Добрую половину лета 1946 года отец валил деревья. Началось все с того, что их сосед, старый Ларсен, в разговоре с дедом однажды помянул старые деревья, которые во множестве гибнут на его земле. Тогда отец предложил купить часть как древостой, на сруб.

На следующее утро мы встретились, чтобы пометить мои деревья. Это были могучие древние великаны, вымахавшие так, что от земли до первой ветки кроны было метров двенадцать, не меньше. Дубы шли по четыре доллара за штуку. У лип древесина помягче, их отдавали дешевле, по три доллара. Лесорубу летом приходится несладко. В лесу стоит липкая жара, ни ветерка, зато комаров и гнуса хоть отбавляй. Мое снаряжение представляло собой одноручную пилу, топор, киянку и несколько железных клиньев. Я все делал сам, решив прибегнуть к помощи отца и Фредрика лишь в самом крайнем случае. У меня накопилось такое количество сил, что их надо было куда-то выплескивать, поэтому я упоенно работал в одиночку. Помню, с каким наслаждением я, чуть живой от усталости, валился вечером на кровать. Теперь я знаю, что лучшее средство от хандры – это одноручная пила. В отличие от двуручной, пильщик тут и тянет полотно на себя, и толкает от себя, и все сам-один.

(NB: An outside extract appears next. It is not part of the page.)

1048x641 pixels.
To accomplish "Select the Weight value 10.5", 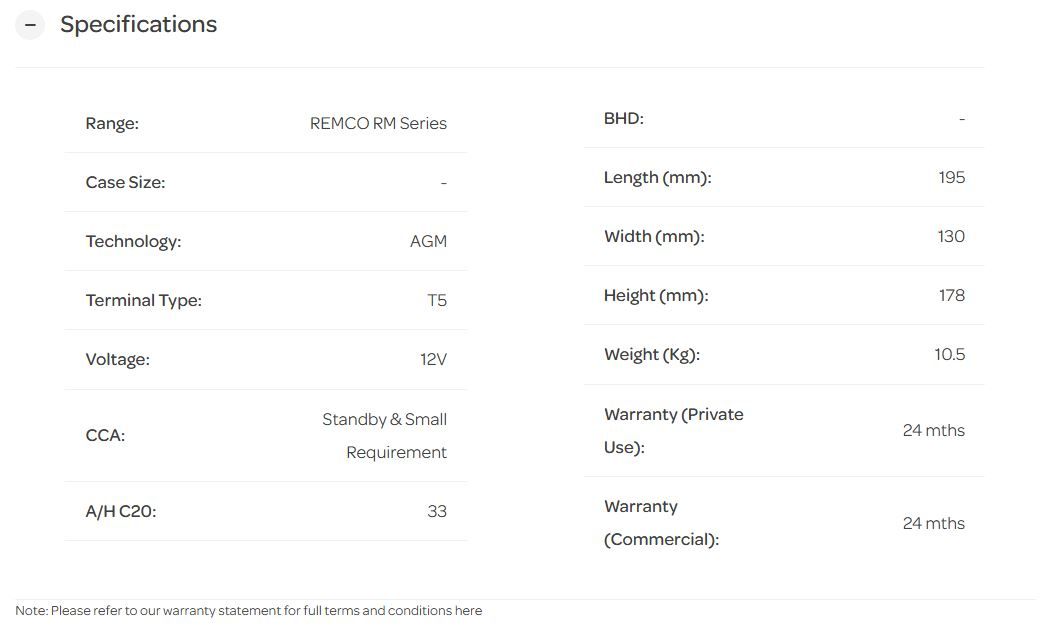I will click(949, 355).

Я до сих пор чувствую, как отец стоит за мной, держа мои руки, в которых зажат топор, в своих. Мы вместе поднимаем топор и одним махом опускаем его точно на полено, так что лезвие рассекает его вдоль волокон на две равные половины. Со временем я научился колоть дрова самостоятельно, отец только присматривал. Руки быстро начинали болеть, тело наливалось усталостью, но я никогда ему про это не говорил. Он был прав, было какое-то неизъяснимое удовольствие в том, чтобы ударить как надо и с первого раза развалить полено надвое. Я, как сейчас, вижу: отец стоит, подбоченясь, в рубашке с закатанными рукавами, по лицу течет пот, а сам с довольной улыбкой оглядывает высоченную поленницу:

– Красотища, Эрик, верно? Кра-со-ти-ща!

В лесной чаще отставной сержант надрывался-корячился со своей одноручной пилой. Он врубался, вгрызался в кору умирающих деревьев, этих вздымавшихся к небу соперников, которых пытался переиграть. Правила игры диктовались душевной потребностью. Он знать не знал, что ему делать с этим древостоем. Валить вековые дубы и липы требовала не жизненная необходимость, это была не работа, а экзорцизм, изгнание бесов. По словам дяди Фредрика, отец тогда во сне пробил кулаками потолок у себя над кроватью. Только после этого Фредрик догадался, через что старшему брату пришлось пройти на фронте. Подробностей я не знаю, но подозреваю, что бесам, терзавшим отца, имя было легион. Кого-то из них он привез с войны, но были и другие. После того как ему удалось убедить недоумка психиатра из призывной медкомиссии, что он испытывает интерес к девушкам, он был почти уверен, что отроческие бесы навсегда остались в прошлом. Очевидно, на старом месте, при виде жалкого домишки и покосившегося пустого амбара, при виде того, о чем говорилось «тут, у нас дома», они снова захотели крови.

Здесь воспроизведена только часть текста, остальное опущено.